┌────────

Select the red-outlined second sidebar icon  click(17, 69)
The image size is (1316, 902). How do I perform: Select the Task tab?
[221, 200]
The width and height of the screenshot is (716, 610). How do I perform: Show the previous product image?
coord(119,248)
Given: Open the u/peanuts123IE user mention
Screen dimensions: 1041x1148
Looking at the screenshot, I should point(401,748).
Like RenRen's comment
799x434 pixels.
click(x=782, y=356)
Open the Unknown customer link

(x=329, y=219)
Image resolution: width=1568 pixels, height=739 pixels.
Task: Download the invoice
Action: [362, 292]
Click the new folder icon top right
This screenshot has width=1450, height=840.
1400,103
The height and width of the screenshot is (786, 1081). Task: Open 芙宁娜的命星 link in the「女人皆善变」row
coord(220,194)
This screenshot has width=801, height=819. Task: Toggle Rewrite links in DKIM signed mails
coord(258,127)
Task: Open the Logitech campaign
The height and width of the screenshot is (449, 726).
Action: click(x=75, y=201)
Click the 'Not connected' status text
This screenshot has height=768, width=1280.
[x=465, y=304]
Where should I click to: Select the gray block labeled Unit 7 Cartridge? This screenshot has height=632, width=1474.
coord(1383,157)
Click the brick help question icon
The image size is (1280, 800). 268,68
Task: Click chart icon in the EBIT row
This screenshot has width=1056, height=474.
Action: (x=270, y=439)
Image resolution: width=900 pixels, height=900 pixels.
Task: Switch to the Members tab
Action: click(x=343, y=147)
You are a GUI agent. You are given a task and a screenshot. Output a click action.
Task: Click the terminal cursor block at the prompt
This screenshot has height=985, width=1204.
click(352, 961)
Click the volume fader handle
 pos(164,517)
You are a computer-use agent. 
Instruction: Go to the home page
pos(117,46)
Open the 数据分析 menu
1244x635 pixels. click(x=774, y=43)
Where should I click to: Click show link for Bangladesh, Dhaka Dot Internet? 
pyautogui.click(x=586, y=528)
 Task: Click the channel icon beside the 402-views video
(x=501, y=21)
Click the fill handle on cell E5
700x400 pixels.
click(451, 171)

└────────

What the exercise asks:
Transcribe every record above exactly as written.

Result of the task:
Select the red-outlined second sidebar icon  click(17, 69)
The image size is (1316, 902). How do I perform: Select the Task tab?
[221, 200]
The width and height of the screenshot is (716, 610). How do I perform: Show the previous product image?
coord(119,248)
Given: Open the u/peanuts123IE user mention
Screen dimensions: 1041x1148
Looking at the screenshot, I should point(401,748).
Like RenRen's comment
799x434 pixels.
click(x=782, y=356)
Open the Unknown customer link

(x=329, y=219)
Image resolution: width=1568 pixels, height=739 pixels.
Task: Download the invoice
Action: [362, 292]
Click the new folder icon top right
This screenshot has width=1450, height=840.
1400,103
The height and width of the screenshot is (786, 1081). Task: Open 芙宁娜的命星 link in the「女人皆善变」row
coord(220,194)
This screenshot has width=801, height=819. Task: Toggle Rewrite links in DKIM signed mails
coord(258,127)
Task: Open the Logitech campaign
The height and width of the screenshot is (449, 726).
Action: click(x=75, y=201)
Click the 'Not connected' status text
This screenshot has height=768, width=1280.
[x=465, y=304]
Where should I click to: Select the gray block labeled Unit 7 Cartridge? This screenshot has height=632, width=1474.
coord(1383,157)
Click the brick help question icon
The image size is (1280, 800). 268,68
Task: Click chart icon in the EBIT row
This screenshot has width=1056, height=474.
Action: (x=270, y=439)
Image resolution: width=900 pixels, height=900 pixels.
Task: Switch to the Members tab
Action: click(x=343, y=147)
You are a GUI agent. You are given a task and a screenshot. Output a click action.
Task: Click the terminal cursor block at the prompt
This screenshot has height=985, width=1204.
click(352, 961)
Click the volume fader handle
 pos(164,517)
You are a computer-use agent. 
Instruction: Go to the home page
pos(117,46)
Open the 数据分析 menu
1244x635 pixels. click(x=774, y=43)
Where should I click to: Click show link for Bangladesh, Dhaka Dot Internet? 
pyautogui.click(x=586, y=528)
 Task: Click the channel icon beside the 402-views video
(x=501, y=21)
Click the fill handle on cell E5
700x400 pixels.
click(451, 171)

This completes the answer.